Pior: por vezes esses meus mergulhos e os passeios dos outros a que me refiro são feitos intencionalmente - o que faz com que estejamos ilegais à face do Decreto-Lei n.º 270/99 já que estamos, de acordo com a definição legal, a realizar trabalhos arqueológicos, não tendo submetido ao IGESPAR um pedido de autorização para a sua realização, acompanhado de:

- Curriculum vitae do arqueólogo responsável pelos trabalhos;
- Indicação da constituição da equipa, com apresentação dos curricula simplificados dos membros que possuam licenciatura;
- Indicação do nome do arqueólogo responsável pelos trabalhos de campo em cada sítio em caso de projectos que envolvam intervenções em mais de um sítio;
- Indicação da localização geográfica e administrativa do sítio (ou sítios) a intervencionar, bem como dos respectivos proprietários;
- Posicionamento do sítio (ou sítios) a intervencionar sobre excerto da carta militar 1:25 000 ou, se se tratar de uma intervenção subaquática, da carta náutica;
- Fontes e montantes de financiamento já obtidos ou previstos;
- Plano pormenorizado dos trabalhos arqueológicos a realizar, devendo conter uma calendarização rigorosa dos trabalhos, incluindo prazos para apresentação
de relatórios de progresso, se for caso disso, e de relatório final e de publicação de resultados;
- Indicação do local de depósito do espólio recolhido durante os trabalhos e da documentação de campo, bem como calendarização da sua entrega.
- Os meios ou facilidades se dispõe para conservação e restauro, bem como para estudo científico dos bens móveis e imóveis que surgirem durante a intervenção arqueológica.

Ou seja, estamos legalmente impedidos de fazer uma detecção pontual ou esporádica, mesmo que esta seja meramente visual, sem que antes nos enredemos numa complexa teia burocrática de que não se compreende a validade ou bondade já que, pela própria natureza do acto prospectivo, este é não intrusivo e não perturbador. Ou não será assim?

Anónimo disse...

Não.

Como os pedidos de prospecção estão normalmente inseridos no âmbito de estudos de impacto para obras a efectuar, implicando eventual destruição de património, é perfeitamente compreensível e até desejável que as entidades que as efectuam sejam, para além de perfeitamente identificadas e reconhecidas como habilitadas para fazer o trabalho, inequívocamente responsabilizadas perante a tutela pelo desenrolar do processo e pelas respectivas conclusões.
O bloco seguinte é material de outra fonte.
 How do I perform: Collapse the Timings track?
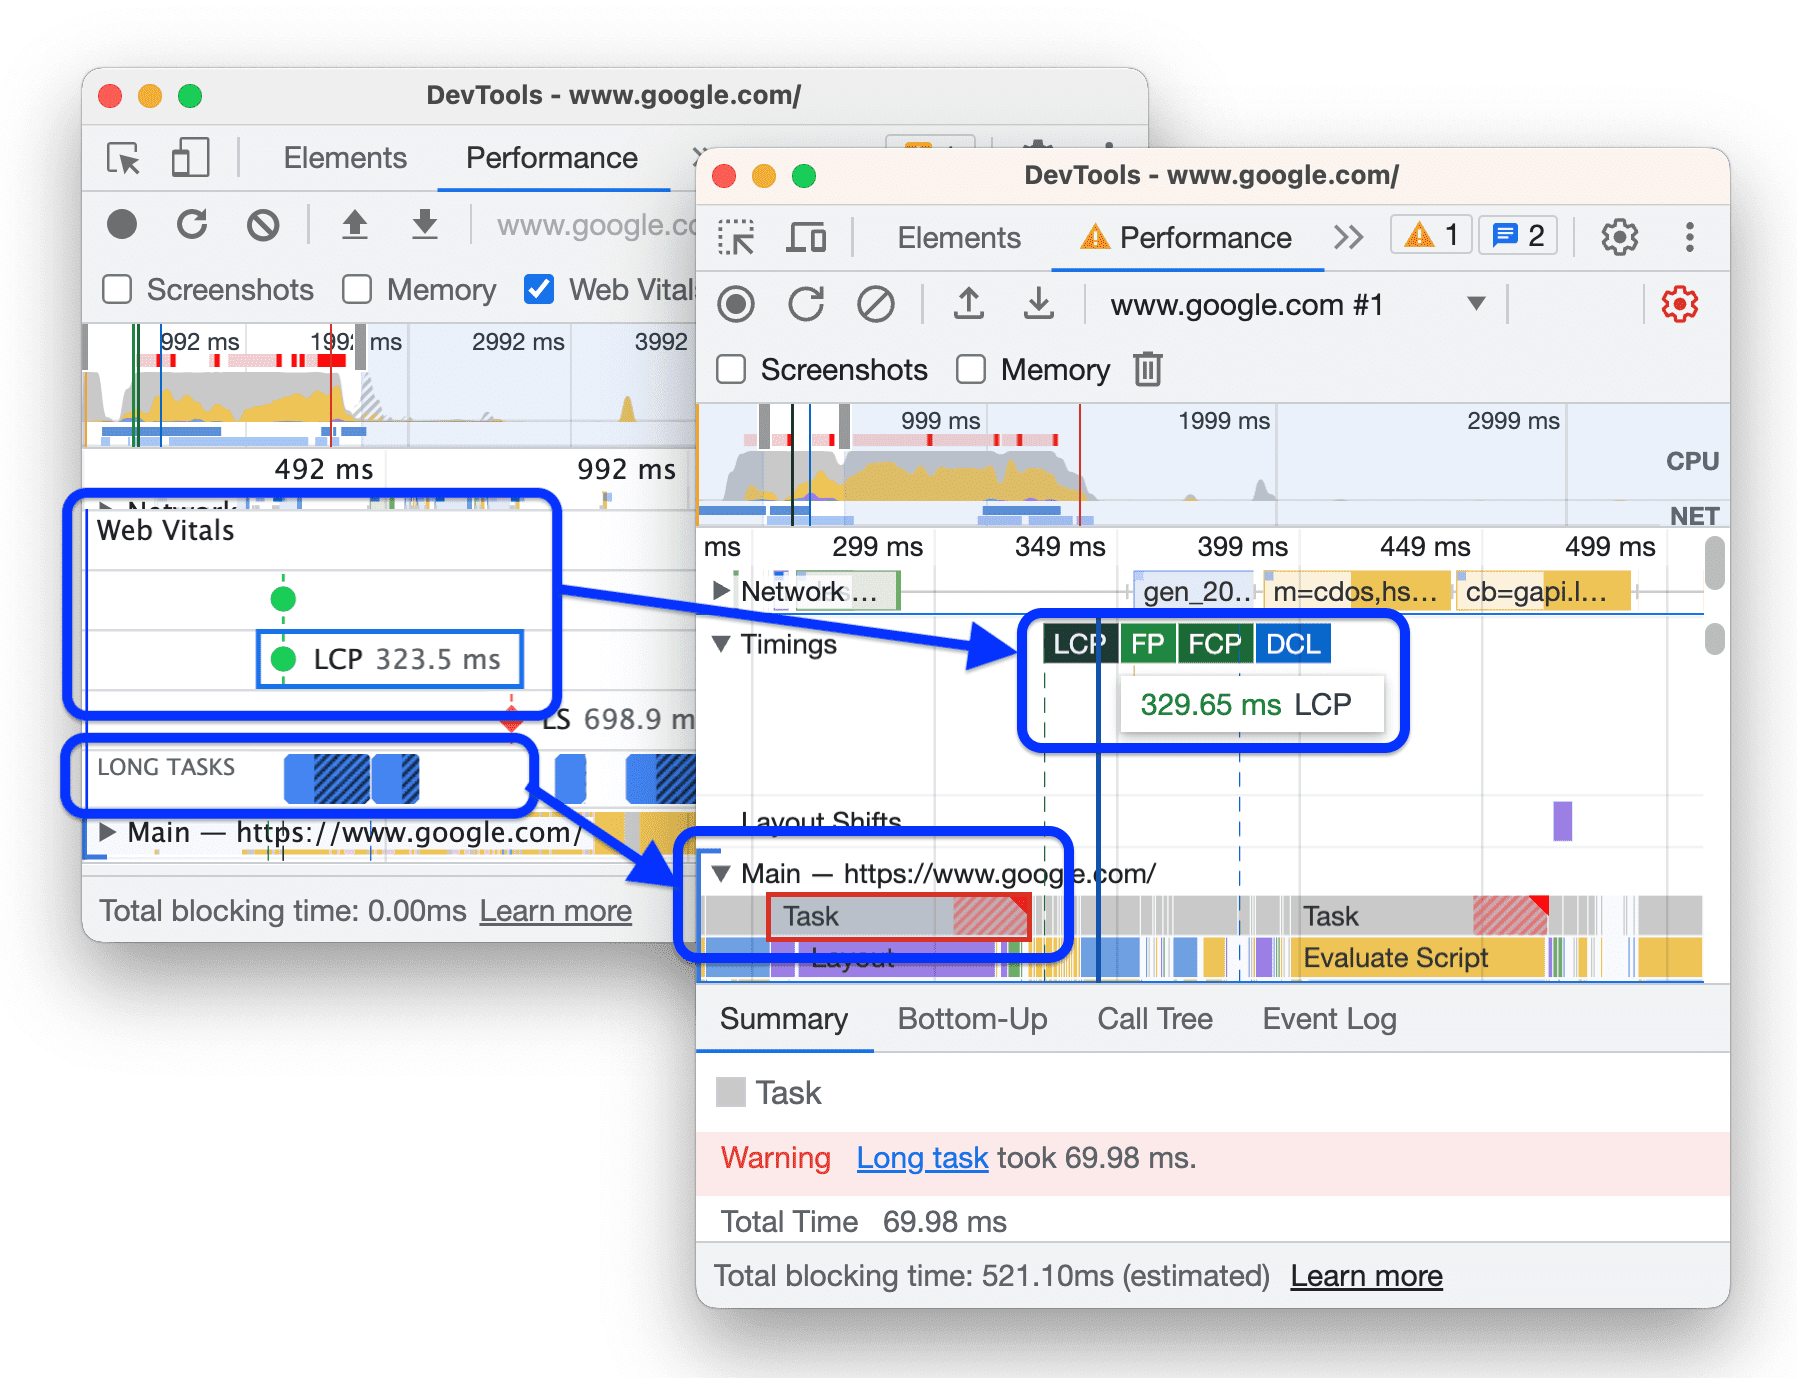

Já em relação ao acto de prospectar em passeio, desde que de facto não intrusivo, aí não vejo necessidade de pedido de autorização. Isto, volto a insistir, desde que não seja de facto um acto intrusivo.

Para mim (e para mais gente), se cada "passeante" se põe a apanhar tudo o que encontra, está na verdade a intervir sobre o património e, mesmo comunicando os sítios eventualmente encontrados à tutela, a contribuir para que esses mesmos sítios sejam impossíveis de relocalizar no âmbito de um estudo de impacto para uma possível futura intervenção e, por consequência, a contribuir para a sua eventual destruição.

Ora, todos sabemos que o primeiro impulso de muitos "prospectores" é justamente meter os artefactos no saco em vez de os fotografar e deixá-los no sítio (se bem que já se vão encontrando alguns bons exemplos por aí).

No fundo, quanto melhores forem as prácticas, menos necessidade haverá de burocracias mas daqui até lá...

Alexandre disse...

Repara, se eu disse não intrusiva, referia-me também à não recolha de material.. não me parece que seja boa prática arqueológica recolher o que quer que seja a não ser que se trate de algo que poderá estar em iminente perigo de se perder ou ser pilhado (um astrolábio, um canhão em bronze, etc.)

Eu percebo que a burocracia tenta evitar que surjam os abusos mas, por aquilo que percebi até agora, não só os abusos surgem como também os crimes (com dolo ou por negligência) sem punição. Portanto, volto a perguntar: para que nos serve uma lei que faz de cada técnico um suspeito mas que trata os culpados com lassidão e até alguma benevolência? Que aconteceu a quem destruiu parte da estação arqueológica romana de Tavira, facto de que há provas fotográficas divulgadas na net e em livro?